In In re Dow Corning Corp., 215 B.R. 526 (Bankr. E.D. Mich. 1997), the court recommended pursuant to 28 U.S.C. §157(d) that the district court withdraw the reference to the bankruptcy court "solely with respect to the debtor’s omnibus objection to [products liability claims asserted against it by women who had received breast implants with silicone gel manufactured by the debtor] and with respect to the debtor’s motion for summary judgment on its omnibus objection In its previous opinion at 215 B.R. 346, the bankruptcy court held that it was empowered to grant summary judgment disallowing the personal injury claims. Primarily at issue are questions concerning Daubert issues on admis-sibility of expert testimony concerning causation, and whether the claimants’ expert witnesses will be allowed to testify.
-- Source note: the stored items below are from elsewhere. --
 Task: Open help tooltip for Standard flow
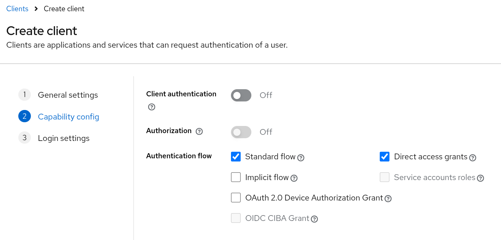point(301,158)
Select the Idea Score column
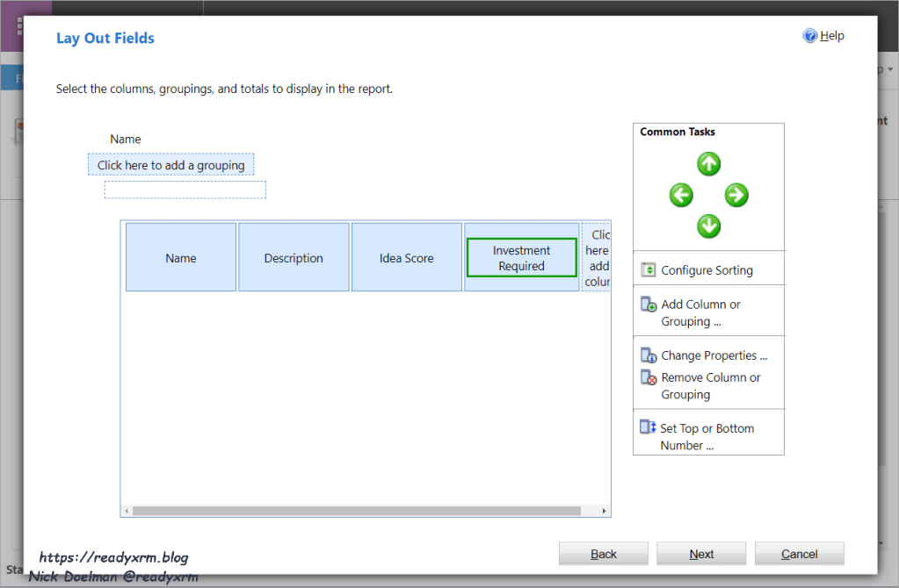The height and width of the screenshot is (588, 899). tap(406, 258)
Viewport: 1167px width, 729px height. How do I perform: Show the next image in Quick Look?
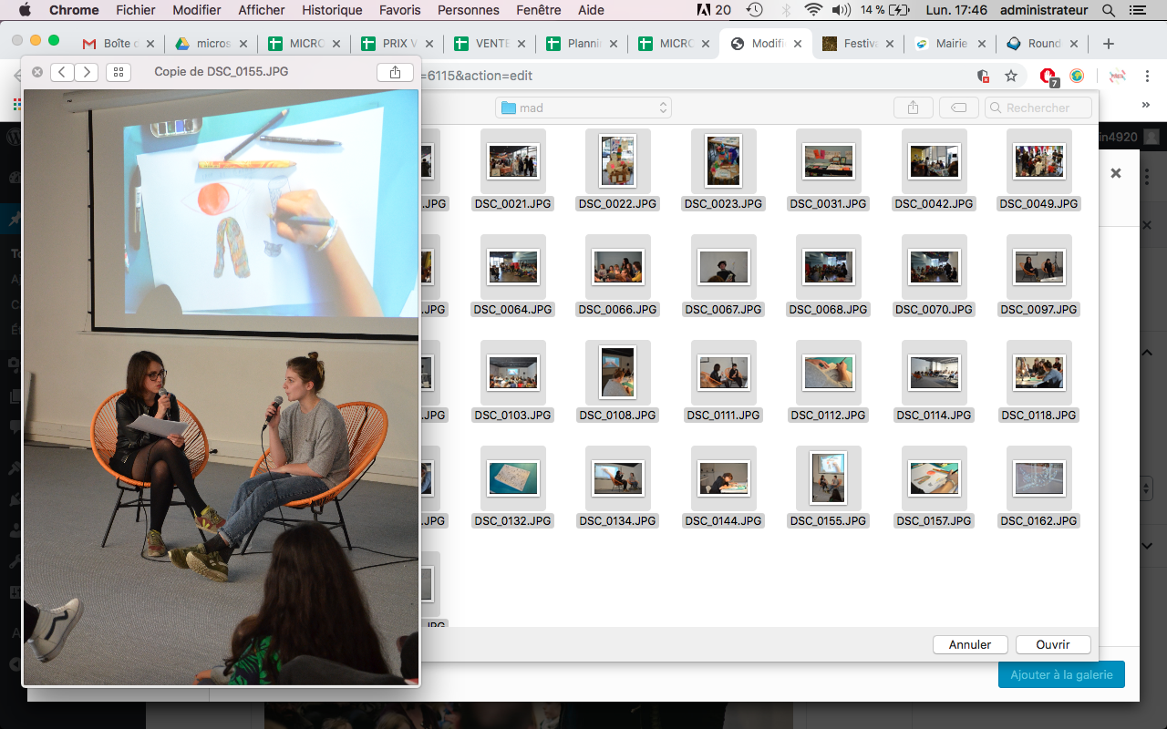tap(86, 72)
After a complete review of all of the competing policies, including the procedures of the bankruptcy court’s first ruling on the motions for summary judgment and a subsequent review of that decision by the district court, the bankruptcy court concluded that the best use of judicial economy "and other prudential considerations strongly point to the conclusion that the proper way to proceed here is for the district court to withdraw the reference to this court with regard to debtor’s omnibus objection to disease claims and the motion for summary judgment thereon." "[T]he bizarre personal injury jurisdictional provisions of the Judicial Code creates a very peculiar procedural relationship between the district and bankruptcy courts. This relationship potentially puts a district judge into a position of internal conflict due to her dual roles as both a trial court and appellate court in the same bank-ruptcy case. The best way to prevent such conflict is for the issue to bypass the bankruptcy judge altogether, leaving the district court as solely a trial court."

Miscellaneous

Town of Hempstead Employees Federal Credit Union v. Wicks, 215 B.R. 316 (E.D.N.Y. 1997), (four-month administrative freeze constituted setoff in violation of the automatic stay subjecting the credit union to $500 in sanctions);

In re Lee, 212 B.R. 22 (Bankr. 9th Cir. 1997), (mortgagee secured claim secured only by debtor’s principal residence, notwithstanding language in deed of trust purporting a security interest in appliances);

In re Mickens, 214 B.R. 976 (N.D. Ohio 1997), (tax forms filed by chapter 7 debtors/taxpayer more than seven years after the IRS had filed substitute returns for the years in question did not constitute "returns" for dischargeability purposes);

In re Hogan, 214 B.R. 1022 (Bankr. E.D. Ark. 1997), (denial of discharge arising out of fraudulent transfer of property does not create a collateral estoppel effect in subsequent proceedings to set aside allegedly fraudulent conveyances); and

In re Jenkins, 130 Fd. 3rd 1335 (9th Cir. 1997), (total compensation to chapter 7 trustee for services performed by trustee and by paraprofessionals employed by trustee is limited by statutory cap, unless paraprofessional has been employed pursuant to §327 as a result of a required expertise beyond that expected of ordinary trustee).